待完成任务 >>
1. 根据 Varnish 运维最佳实践一文,判断以下说法是否符合原文,回答"是"或"否",并准确引用起决定作用的原文:(a) 健康检查配置文件名为 health.vcl;(b) 主配置文件示例声明的版本为 vcl 4.0;(c) 后端命名格式为 {服务}-{环境}-{序号}。
2. 列出 Varnish 运维最佳实践一文的主配置文件示例中用 include 引入的所有文件路径。

引用原文 >>
Varnish Cache 运维教程 / 第14章:运维最佳实践
第14章:运维最佳实践
14.1 运维规范
14.1.1 配置管理规范
# 配置文件版本控制
/etc/varnish/
├── default.vcl # 主配置文件
├── backends/
│ ├── web.vcl # 后端定义
│ ├── api.vcl # API 后端
│ └── static.vcl # 静态资源后端
├── directors/
│ ├── round-robin.vcl # 轮询配置
│ └── fallback.vcl # 故障转移配置
├── rules/
│ ├── cache-rules.vcl # 缓存规则
│ ├── security.vcl # 安全规则
│ └── routing.vcl # 路由规则
├── probes/
│ └── health.vcl # 健康检查配置
└── includes/
└── functions.vcl # 公共函数
# 主配置文件示例
vcl 4.1;
# 导入模块
import std;
import directors;
# 包含其他配置
include "backends/web.vcl";
include "backends/api.vcl";
include "directors/round-robin.vcl";
include "rules/cache-rules.vcl";
include "rules/security.vcl";
# 主要子程序
sub vcl_recv {
call security_check;
call route_request;
call cache_decision;
}
14.1.2 命名规范
# 后端命名:{环境}-{服务}-{序号}
backend prod_web_01 { ... }
backend prod_web_02 { ... }
backend prod_api_01 { ... }
# Director 命名:{类型}-{服务}
# (在 VCL 中使用小写下划线)

(文本及条目定位记录)
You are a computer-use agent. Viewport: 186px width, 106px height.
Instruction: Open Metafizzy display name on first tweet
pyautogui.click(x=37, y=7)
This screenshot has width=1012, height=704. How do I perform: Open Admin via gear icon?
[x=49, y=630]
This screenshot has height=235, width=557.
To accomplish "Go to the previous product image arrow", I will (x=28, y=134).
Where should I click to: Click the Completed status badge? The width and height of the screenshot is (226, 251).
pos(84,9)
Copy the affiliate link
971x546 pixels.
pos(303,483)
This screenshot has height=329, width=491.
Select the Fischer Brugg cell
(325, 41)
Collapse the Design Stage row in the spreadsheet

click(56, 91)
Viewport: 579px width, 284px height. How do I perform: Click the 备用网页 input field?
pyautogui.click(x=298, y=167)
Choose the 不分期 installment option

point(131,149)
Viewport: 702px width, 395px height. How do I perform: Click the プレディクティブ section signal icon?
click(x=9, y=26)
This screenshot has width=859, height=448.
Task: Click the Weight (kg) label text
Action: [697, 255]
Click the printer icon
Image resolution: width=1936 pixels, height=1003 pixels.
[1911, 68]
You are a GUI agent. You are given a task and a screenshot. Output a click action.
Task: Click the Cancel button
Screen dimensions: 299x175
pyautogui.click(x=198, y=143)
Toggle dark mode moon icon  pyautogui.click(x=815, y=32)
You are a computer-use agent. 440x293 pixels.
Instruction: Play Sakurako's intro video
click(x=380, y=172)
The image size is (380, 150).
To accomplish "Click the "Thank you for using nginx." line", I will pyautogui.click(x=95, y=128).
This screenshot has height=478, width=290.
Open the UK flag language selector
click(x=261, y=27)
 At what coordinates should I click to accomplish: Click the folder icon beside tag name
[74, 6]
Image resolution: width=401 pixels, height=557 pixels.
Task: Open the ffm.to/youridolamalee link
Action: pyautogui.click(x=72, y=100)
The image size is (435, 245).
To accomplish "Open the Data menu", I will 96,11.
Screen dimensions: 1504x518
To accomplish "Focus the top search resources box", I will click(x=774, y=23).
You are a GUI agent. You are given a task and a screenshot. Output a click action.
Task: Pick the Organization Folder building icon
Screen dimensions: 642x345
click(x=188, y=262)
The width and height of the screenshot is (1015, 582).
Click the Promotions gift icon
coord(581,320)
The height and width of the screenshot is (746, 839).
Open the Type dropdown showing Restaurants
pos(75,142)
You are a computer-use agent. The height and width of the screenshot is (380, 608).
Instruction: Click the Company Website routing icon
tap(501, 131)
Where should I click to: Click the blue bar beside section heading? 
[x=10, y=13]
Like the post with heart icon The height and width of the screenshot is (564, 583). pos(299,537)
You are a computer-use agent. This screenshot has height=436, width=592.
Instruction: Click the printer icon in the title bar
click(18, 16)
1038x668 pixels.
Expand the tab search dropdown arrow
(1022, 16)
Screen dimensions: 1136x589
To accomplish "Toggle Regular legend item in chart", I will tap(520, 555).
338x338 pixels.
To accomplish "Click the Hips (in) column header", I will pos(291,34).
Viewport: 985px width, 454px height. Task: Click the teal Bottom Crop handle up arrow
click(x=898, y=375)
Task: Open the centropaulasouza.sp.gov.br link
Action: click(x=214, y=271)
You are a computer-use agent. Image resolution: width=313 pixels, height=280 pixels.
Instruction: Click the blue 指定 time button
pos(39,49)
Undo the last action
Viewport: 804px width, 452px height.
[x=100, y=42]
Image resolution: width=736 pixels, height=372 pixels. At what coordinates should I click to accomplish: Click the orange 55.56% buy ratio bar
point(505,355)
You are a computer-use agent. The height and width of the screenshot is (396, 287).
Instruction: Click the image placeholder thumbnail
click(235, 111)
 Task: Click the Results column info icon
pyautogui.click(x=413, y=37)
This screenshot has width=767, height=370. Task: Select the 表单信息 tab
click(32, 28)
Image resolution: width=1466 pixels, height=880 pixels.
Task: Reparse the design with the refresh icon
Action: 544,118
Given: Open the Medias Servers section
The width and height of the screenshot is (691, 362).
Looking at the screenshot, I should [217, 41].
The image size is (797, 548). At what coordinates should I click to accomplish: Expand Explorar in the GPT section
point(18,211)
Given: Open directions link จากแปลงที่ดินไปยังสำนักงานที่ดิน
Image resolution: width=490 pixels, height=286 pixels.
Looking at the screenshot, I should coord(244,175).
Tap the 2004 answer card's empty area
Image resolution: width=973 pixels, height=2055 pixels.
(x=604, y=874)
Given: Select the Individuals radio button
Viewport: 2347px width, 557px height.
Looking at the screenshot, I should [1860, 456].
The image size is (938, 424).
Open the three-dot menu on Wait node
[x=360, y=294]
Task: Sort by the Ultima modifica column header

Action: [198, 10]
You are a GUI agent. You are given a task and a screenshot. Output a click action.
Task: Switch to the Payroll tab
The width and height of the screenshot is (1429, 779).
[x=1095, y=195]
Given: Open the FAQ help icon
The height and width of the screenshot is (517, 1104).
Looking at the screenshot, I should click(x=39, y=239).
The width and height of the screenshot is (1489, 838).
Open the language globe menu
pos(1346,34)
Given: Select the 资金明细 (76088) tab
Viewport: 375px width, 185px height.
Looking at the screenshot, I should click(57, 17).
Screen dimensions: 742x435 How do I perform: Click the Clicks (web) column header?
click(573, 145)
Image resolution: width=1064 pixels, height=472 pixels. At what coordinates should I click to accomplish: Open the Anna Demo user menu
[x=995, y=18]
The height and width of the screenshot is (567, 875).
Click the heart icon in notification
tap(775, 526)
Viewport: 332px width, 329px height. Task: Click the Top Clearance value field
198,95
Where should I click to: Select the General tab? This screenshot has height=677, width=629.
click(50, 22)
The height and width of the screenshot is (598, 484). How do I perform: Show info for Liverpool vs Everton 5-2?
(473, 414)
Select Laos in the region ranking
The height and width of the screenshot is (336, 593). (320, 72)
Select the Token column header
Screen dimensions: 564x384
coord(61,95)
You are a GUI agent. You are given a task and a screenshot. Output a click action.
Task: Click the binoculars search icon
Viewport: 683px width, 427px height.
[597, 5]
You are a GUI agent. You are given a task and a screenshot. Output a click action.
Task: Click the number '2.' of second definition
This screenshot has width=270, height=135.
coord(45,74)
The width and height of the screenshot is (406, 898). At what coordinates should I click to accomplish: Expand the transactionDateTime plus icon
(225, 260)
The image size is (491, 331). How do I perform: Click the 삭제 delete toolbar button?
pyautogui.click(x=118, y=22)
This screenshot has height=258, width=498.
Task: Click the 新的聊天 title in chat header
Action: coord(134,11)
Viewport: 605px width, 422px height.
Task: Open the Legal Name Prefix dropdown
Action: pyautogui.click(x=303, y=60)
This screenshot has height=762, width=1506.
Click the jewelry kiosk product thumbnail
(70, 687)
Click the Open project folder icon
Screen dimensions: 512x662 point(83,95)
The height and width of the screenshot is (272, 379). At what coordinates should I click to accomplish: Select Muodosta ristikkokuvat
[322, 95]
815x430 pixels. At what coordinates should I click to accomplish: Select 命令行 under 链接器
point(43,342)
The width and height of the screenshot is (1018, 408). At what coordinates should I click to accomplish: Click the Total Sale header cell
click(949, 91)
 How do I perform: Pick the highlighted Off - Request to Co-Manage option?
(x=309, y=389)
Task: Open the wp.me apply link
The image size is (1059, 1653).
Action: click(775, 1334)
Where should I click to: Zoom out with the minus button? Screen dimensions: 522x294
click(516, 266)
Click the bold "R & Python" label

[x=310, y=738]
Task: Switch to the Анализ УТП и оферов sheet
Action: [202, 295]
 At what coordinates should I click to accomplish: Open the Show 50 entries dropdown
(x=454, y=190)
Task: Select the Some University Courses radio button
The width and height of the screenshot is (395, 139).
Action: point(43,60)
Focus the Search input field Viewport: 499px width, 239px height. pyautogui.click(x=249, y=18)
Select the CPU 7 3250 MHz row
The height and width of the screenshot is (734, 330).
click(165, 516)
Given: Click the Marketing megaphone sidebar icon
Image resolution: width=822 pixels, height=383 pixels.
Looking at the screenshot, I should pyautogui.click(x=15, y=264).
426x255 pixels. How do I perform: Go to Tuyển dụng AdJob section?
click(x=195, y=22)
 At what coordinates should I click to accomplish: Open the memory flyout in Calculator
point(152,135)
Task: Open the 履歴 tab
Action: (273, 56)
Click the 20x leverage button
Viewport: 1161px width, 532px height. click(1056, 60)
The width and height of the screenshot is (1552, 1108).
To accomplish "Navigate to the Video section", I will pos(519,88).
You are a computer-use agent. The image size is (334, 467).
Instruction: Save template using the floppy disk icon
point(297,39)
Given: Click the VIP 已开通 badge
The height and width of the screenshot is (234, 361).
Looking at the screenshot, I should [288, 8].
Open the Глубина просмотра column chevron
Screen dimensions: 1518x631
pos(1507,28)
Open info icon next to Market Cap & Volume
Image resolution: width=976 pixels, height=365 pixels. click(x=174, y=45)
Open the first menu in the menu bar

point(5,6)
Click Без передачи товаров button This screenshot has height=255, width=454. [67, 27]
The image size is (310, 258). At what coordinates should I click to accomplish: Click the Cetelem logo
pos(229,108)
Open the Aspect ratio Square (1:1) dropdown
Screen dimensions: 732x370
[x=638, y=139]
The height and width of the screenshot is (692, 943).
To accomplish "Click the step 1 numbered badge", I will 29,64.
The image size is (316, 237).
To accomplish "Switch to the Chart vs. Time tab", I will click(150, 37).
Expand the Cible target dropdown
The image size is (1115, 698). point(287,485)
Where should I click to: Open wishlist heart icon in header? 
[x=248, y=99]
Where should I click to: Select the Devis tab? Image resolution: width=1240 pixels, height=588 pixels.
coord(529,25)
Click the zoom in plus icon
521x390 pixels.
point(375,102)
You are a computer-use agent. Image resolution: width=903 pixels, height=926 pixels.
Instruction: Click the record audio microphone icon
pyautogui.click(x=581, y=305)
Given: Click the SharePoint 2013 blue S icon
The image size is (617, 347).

参考答案 >>
1.
(a) 是。"health.vcl # 健康检查配置"
(b) 否。"vcl 4.1;"
(c) 否。"# 后端命名:{环境}-{服务}-{序号}"

2.
backends/web.vcl
backends/api.vcl
directors/round-robin.vcl
rules/cache-rules.vcl
rules/security.vcl